Stored records:
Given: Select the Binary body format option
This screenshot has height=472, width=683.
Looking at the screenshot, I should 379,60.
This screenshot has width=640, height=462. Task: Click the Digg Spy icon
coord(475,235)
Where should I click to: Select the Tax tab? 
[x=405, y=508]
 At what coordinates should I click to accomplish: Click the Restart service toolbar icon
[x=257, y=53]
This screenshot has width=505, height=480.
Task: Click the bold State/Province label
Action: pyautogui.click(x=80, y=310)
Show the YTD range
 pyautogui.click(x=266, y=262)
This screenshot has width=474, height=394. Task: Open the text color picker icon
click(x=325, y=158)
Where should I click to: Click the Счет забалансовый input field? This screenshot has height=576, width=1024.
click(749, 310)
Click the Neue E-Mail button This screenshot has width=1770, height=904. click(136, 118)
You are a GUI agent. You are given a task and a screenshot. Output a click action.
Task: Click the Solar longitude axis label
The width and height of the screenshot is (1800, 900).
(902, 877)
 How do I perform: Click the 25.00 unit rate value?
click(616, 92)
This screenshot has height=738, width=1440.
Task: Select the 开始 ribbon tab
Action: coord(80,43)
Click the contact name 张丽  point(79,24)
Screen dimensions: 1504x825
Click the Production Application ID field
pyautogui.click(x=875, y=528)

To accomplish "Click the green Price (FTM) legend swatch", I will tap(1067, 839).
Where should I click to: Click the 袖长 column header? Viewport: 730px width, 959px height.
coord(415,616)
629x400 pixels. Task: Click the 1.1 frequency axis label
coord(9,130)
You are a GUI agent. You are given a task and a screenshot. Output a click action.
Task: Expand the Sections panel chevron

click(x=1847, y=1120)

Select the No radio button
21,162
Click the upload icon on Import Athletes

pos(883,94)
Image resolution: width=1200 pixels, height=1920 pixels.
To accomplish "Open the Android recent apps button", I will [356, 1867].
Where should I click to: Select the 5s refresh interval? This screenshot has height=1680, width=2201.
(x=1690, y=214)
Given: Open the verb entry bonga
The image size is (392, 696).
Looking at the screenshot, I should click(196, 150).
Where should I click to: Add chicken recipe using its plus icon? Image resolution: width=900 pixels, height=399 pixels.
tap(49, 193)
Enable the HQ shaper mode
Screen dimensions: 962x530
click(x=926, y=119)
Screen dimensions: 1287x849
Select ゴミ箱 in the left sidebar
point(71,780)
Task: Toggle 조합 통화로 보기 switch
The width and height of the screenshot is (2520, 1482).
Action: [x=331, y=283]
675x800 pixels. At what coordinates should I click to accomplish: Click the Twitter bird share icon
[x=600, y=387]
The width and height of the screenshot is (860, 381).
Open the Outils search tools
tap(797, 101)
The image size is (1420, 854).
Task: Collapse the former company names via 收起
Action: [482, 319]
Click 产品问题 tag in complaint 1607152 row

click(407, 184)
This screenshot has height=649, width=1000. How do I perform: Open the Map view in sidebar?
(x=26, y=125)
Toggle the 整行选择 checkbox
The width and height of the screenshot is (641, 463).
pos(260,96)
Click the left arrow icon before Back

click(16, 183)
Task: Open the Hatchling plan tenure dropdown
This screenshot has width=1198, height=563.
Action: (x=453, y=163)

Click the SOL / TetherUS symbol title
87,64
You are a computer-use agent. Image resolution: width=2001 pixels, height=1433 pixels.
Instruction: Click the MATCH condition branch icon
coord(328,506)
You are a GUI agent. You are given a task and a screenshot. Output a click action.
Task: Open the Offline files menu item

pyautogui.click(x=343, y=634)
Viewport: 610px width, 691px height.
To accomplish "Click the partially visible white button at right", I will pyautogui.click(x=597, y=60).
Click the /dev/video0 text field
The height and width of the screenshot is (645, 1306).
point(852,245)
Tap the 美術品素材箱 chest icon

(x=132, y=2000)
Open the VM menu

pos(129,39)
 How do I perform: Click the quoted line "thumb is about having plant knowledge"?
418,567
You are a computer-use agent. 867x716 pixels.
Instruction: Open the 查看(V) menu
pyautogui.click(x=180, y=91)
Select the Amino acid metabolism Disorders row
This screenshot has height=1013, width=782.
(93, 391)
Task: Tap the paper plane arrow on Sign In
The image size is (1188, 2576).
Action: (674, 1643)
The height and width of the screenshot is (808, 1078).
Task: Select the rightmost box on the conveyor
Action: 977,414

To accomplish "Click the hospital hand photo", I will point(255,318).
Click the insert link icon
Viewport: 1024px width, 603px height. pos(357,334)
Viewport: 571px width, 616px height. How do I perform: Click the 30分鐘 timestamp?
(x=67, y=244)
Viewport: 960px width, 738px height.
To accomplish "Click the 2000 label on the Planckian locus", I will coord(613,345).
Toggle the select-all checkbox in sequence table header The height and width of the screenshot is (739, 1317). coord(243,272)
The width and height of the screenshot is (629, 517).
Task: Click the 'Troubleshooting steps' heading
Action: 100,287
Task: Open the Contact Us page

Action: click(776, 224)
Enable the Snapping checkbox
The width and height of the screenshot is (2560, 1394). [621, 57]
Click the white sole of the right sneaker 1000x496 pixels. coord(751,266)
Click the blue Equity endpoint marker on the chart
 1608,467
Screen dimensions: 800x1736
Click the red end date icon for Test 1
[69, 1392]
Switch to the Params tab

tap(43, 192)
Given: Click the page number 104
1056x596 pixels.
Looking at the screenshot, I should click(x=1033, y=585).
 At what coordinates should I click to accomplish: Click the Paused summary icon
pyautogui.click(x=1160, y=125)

The request: Copy out all of the stored records above, reproducing every line exactly as it stands.

Response:
Given: Select the Binary body format option
This screenshot has height=472, width=683.
Looking at the screenshot, I should 379,60.
This screenshot has width=640, height=462. Task: Click the Digg Spy icon
coord(475,235)
Where should I click to: Select the Tax tab? 
[x=405, y=508]
 At what coordinates should I click to accomplish: Click the Restart service toolbar icon
[x=257, y=53]
This screenshot has width=505, height=480.
Task: Click the bold State/Province label
Action: pyautogui.click(x=80, y=310)
Show the YTD range
 pyautogui.click(x=266, y=262)
This screenshot has width=474, height=394. Task: Open the text color picker icon
click(x=325, y=158)
Where should I click to: Click the Счет забалансовый input field? This screenshot has height=576, width=1024.
click(749, 310)
Click the Neue E-Mail button This screenshot has width=1770, height=904. click(136, 118)
You are a GUI agent. You are given a task and a screenshot. Output a click action.
Task: Click the Solar longitude axis label
The width and height of the screenshot is (1800, 900).
(902, 877)
 How do I perform: Click the 25.00 unit rate value?
click(616, 92)
This screenshot has height=738, width=1440.
Task: Select the 开始 ribbon tab
Action: coord(80,43)
Click the contact name 张丽  point(79,24)
Screen dimensions: 1504x825
Click the Production Application ID field
pyautogui.click(x=875, y=528)

To accomplish "Click the green Price (FTM) legend swatch", I will tap(1067, 839).
Where should I click to: Click the 袖长 column header? Viewport: 730px width, 959px height.
coord(415,616)
629x400 pixels. Task: Click the 1.1 frequency axis label
coord(9,130)
You are a GUI agent. You are given a task and a screenshot. Output a click action.
Task: Expand the Sections panel chevron

click(x=1847, y=1120)

Select the No radio button
21,162
Click the upload icon on Import Athletes

pos(883,94)
Image resolution: width=1200 pixels, height=1920 pixels.
To accomplish "Open the Android recent apps button", I will [356, 1867].
Where should I click to: Select the 5s refresh interval? This screenshot has height=1680, width=2201.
(x=1690, y=214)
Given: Open the verb entry bonga
The image size is (392, 696).
Looking at the screenshot, I should click(196, 150).
Where should I click to: Add chicken recipe using its plus icon? Image resolution: width=900 pixels, height=399 pixels.
tap(49, 193)
Enable the HQ shaper mode
Screen dimensions: 962x530
click(x=926, y=119)
Screen dimensions: 1287x849
Select ゴミ箱 in the left sidebar
point(71,780)
Task: Toggle 조합 통화로 보기 switch
The width and height of the screenshot is (2520, 1482).
Action: [x=331, y=283]
675x800 pixels. At what coordinates should I click to accomplish: Click the Twitter bird share icon
[x=600, y=387]
The width and height of the screenshot is (860, 381).
Open the Outils search tools
tap(797, 101)
The image size is (1420, 854).
Task: Collapse the former company names via 收起
Action: [482, 319]
Click 产品问题 tag in complaint 1607152 row

click(407, 184)
This screenshot has height=649, width=1000. How do I perform: Open the Map view in sidebar?
(x=26, y=125)
Toggle the 整行选择 checkbox
The width and height of the screenshot is (641, 463).
pos(260,96)
Click the left arrow icon before Back

click(16, 183)
Task: Open the Hatchling plan tenure dropdown
This screenshot has width=1198, height=563.
Action: (x=453, y=163)

Click the SOL / TetherUS symbol title
87,64
You are a computer-use agent. Image resolution: width=2001 pixels, height=1433 pixels.
Instruction: Click the MATCH condition branch icon
coord(328,506)
You are a GUI agent. You are given a task and a screenshot. Output a click action.
Task: Open the Offline files menu item

pyautogui.click(x=343, y=634)
Viewport: 610px width, 691px height.
To accomplish "Click the partially visible white button at right", I will pyautogui.click(x=597, y=60).
Click the /dev/video0 text field
The height and width of the screenshot is (645, 1306).
point(852,245)
Tap the 美術品素材箱 chest icon

(x=132, y=2000)
Open the VM menu

pos(129,39)
 How do I perform: Click the quoted line "thumb is about having plant knowledge"?
418,567
You are a computer-use agent. 867x716 pixels.
Instruction: Open the 查看(V) menu
pyautogui.click(x=180, y=91)
Select the Amino acid metabolism Disorders row
This screenshot has height=1013, width=782.
(93, 391)
Task: Tap the paper plane arrow on Sign In
The image size is (1188, 2576).
Action: (674, 1643)
The height and width of the screenshot is (808, 1078).
Task: Select the rightmost box on the conveyor
Action: 977,414

To accomplish "Click the hospital hand photo", I will point(255,318).
Click the insert link icon
Viewport: 1024px width, 603px height. pos(357,334)
Viewport: 571px width, 616px height. How do I perform: Click the 30分鐘 timestamp?
(x=67, y=244)
Viewport: 960px width, 738px height.
To accomplish "Click the 2000 label on the Planckian locus", I will coord(613,345).
Toggle the select-all checkbox in sequence table header The height and width of the screenshot is (739, 1317). coord(243,272)
The width and height of the screenshot is (629, 517).
Task: Click the 'Troubleshooting steps' heading
Action: 100,287
Task: Open the Contact Us page

Action: click(776, 224)
Enable the Snapping checkbox
The width and height of the screenshot is (2560, 1394). [621, 57]
Click the white sole of the right sneaker 1000x496 pixels. coord(751,266)
Click the blue Equity endpoint marker on the chart
 1608,467
Screen dimensions: 800x1736
Click the red end date icon for Test 1
[69, 1392]
Switch to the Params tab

tap(43, 192)
Given: Click the page number 104
1056x596 pixels.
Looking at the screenshot, I should click(x=1033, y=585).
 At what coordinates should I click to accomplish: Click the Paused summary icon
pyautogui.click(x=1160, y=125)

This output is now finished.